> Exercise description
Please copy out all of the material below word for word, keeping every line as it stands.

> Click-target data
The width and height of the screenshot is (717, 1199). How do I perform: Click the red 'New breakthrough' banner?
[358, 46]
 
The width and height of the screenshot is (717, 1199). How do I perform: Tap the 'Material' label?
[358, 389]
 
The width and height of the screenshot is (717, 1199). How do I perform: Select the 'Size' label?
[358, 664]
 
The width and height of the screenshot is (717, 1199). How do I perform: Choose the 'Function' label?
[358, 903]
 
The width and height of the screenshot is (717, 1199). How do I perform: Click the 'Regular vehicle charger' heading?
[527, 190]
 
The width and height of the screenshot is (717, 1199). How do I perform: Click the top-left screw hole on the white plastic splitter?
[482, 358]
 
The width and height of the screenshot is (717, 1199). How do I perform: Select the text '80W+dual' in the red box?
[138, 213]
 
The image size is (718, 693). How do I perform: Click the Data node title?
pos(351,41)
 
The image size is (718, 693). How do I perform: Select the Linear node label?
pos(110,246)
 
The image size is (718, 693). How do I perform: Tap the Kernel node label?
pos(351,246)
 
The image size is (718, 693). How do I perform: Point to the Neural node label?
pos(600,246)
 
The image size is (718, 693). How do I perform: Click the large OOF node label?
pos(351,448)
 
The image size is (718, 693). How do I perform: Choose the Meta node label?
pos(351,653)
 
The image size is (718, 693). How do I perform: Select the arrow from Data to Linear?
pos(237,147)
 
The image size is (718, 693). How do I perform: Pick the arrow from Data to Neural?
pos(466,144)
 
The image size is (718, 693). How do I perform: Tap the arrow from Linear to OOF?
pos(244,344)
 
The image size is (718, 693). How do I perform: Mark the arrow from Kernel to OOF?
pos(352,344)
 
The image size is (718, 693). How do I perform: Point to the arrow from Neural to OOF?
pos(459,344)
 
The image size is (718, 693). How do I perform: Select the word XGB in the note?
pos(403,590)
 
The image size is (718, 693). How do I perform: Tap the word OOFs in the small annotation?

> The solution
The width and height of the screenshot is (717, 1199). How do I perform: Click the red 'New breakthrough' banner?
[358, 46]
 
The width and height of the screenshot is (717, 1199). How do I perform: Tap the 'Material' label?
[358, 389]
 
The width and height of the screenshot is (717, 1199). How do I perform: Select the 'Size' label?
[358, 664]
 
The width and height of the screenshot is (717, 1199). How do I perform: Choose the 'Function' label?
[358, 903]
 
The width and height of the screenshot is (717, 1199). How do I perform: Click the 'Regular vehicle charger' heading?
[527, 190]
 
The width and height of the screenshot is (717, 1199). How do I perform: Click the top-left screw hole on the white plastic splitter?
[482, 358]
 
The width and height of the screenshot is (717, 1199). How do I perform: Select the text '80W+dual' in the red box?
[138, 213]
 
The image size is (718, 693). How do I perform: Click the Data node title?
pos(351,41)
 
The image size is (718, 693). How do I perform: Select the Linear node label?
pos(110,246)
 
The image size is (718, 693). How do I perform: Tap the Kernel node label?
pos(351,246)
 
The image size is (718, 693). How do I perform: Point to the Neural node label?
pos(600,246)
 
The image size is (718, 693). How do I perform: Click the large OOF node label?
pos(351,448)
 
The image size is (718, 693). How do I perform: Choose the Meta node label?
pos(351,653)
 
The image size is (718, 693). How do I perform: Select the arrow from Data to Linear?
pos(237,147)
 
The image size is (718, 693). How do I perform: Pick the arrow from Data to Neural?
pos(466,144)
 
The image size is (718, 693). How do I perform: Tap the arrow from Linear to OOF?
pos(244,344)
 
The image size is (718, 693). How do I perform: Mark the arrow from Kernel to OOF?
pos(352,344)
 
The image size is (718, 693). How do I perform: Point to the arrow from Neural to OOF?
pos(459,344)
 
The image size is (718, 693). How do I perform: Select the word XGB in the note?
pos(403,590)
 
The image size is (718, 693). How do I perform: Tap the word OOFs in the small annotation?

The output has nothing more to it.